*** EXTRACT

NARRATOR: Four days later, at 7:30 a.m., Sherry Peatty was wide awake.

She goes to the kitchen.

129 MS George at the kitchen table. (37:36)

GEORGE: Gosh, honey, did I wake you up? I'm sorry. I just couldn't sleep somehow.

SHERRY: It's all right. Can I get you anything? Would you like some more coffee?

GEORGE: No, I guess not. Nice of you to offer though. I don't know, I'm just nervous and restless. I, I'll be all right. Go on back to bed, will you?

SHERRY: No, I won't. Even if I don't get up and get my husband's breakfast, the least I can do is sit with him while he has his coffee.

GEORGE: Ah, Sherry, are you sure you feel all right? I'm sorry. I didn't mean that the way it sounded.

SHERRY: I deserved it. I know I've been irritable and moody lately, and I haven't acted like I should. It's just I can't stand living like this. This crummy apartment and a hamburger for dinner.

GEORGE: You haven't been so bad, baby.

SHERRY: Yes, I have. But things are gonna be different. You'll see. When we get all that money and have so many nice things, I'll stop thinking about myself so much. Your problems will be my problems. Whenever you're worried about something--like now, for instance--is it the robbery? Is that what you're worrying about?

******

**WRITTEN EXERCISE A:**
Begin at the line in the entries that contains "Where should I click to: Click" and stop after the last line of the entries. Rewrite those lines in full, requests included, and scale every click coordinate in the answers by 1.45, rounding to whole numbers with halves rounded up.

*** DATA FOR THE TASK

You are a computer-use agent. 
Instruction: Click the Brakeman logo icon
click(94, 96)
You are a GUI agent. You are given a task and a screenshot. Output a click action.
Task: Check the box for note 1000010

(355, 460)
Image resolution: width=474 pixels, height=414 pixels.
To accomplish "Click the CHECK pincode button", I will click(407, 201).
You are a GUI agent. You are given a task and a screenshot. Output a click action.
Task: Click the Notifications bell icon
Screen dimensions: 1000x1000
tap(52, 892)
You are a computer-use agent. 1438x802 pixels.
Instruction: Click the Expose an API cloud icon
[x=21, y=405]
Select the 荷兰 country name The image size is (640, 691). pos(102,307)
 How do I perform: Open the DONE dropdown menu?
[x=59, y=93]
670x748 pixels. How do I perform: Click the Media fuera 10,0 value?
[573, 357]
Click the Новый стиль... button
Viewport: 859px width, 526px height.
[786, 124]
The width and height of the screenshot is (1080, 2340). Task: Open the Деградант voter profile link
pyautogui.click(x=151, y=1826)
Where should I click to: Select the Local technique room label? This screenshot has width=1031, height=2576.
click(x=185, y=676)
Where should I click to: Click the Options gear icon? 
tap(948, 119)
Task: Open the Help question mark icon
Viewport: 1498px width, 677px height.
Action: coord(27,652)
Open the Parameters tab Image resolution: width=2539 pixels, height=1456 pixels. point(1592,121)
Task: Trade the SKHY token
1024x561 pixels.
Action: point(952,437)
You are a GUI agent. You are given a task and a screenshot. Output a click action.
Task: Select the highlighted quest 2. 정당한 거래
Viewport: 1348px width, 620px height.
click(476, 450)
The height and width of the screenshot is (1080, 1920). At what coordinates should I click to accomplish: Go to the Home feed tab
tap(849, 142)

******

**WRITTEN EXERCISE B:**
Answer these questions from the script excerpt, one per line:
(i) At what time was Sherry Peatty wide awake?
(ii) What drink does Sherry offer George more of?
(iii) What does Sherry name as their dinner?

**RIGHT ANSWER A:**
Where should I click to: Click the Options gear icon? 
tap(1375, 173)
Task: Open the Help question mark icon
Viewport: 1498px width, 677px height.
Action: coord(39,945)
Open the Parameters tab Image resolution: width=2539 pixels, height=1456 pixels. point(2308,175)
Task: Trade the SKHY token
1024x561 pixels.
Action: point(1380,634)
You are a GUI agent. You are given a task and a screenshot. Output a click action.
Task: Select the highlighted quest 2. 정당한 거래
Viewport: 1348px width, 620px height.
click(690, 653)
The height and width of the screenshot is (1080, 1920). At what coordinates should I click to accomplish: Go to the Home feed tab
tap(1231, 206)

**RIGHT ANSWER B:**
(i) 7:30 a.m.
(ii) Coffee
(iii) A hamburger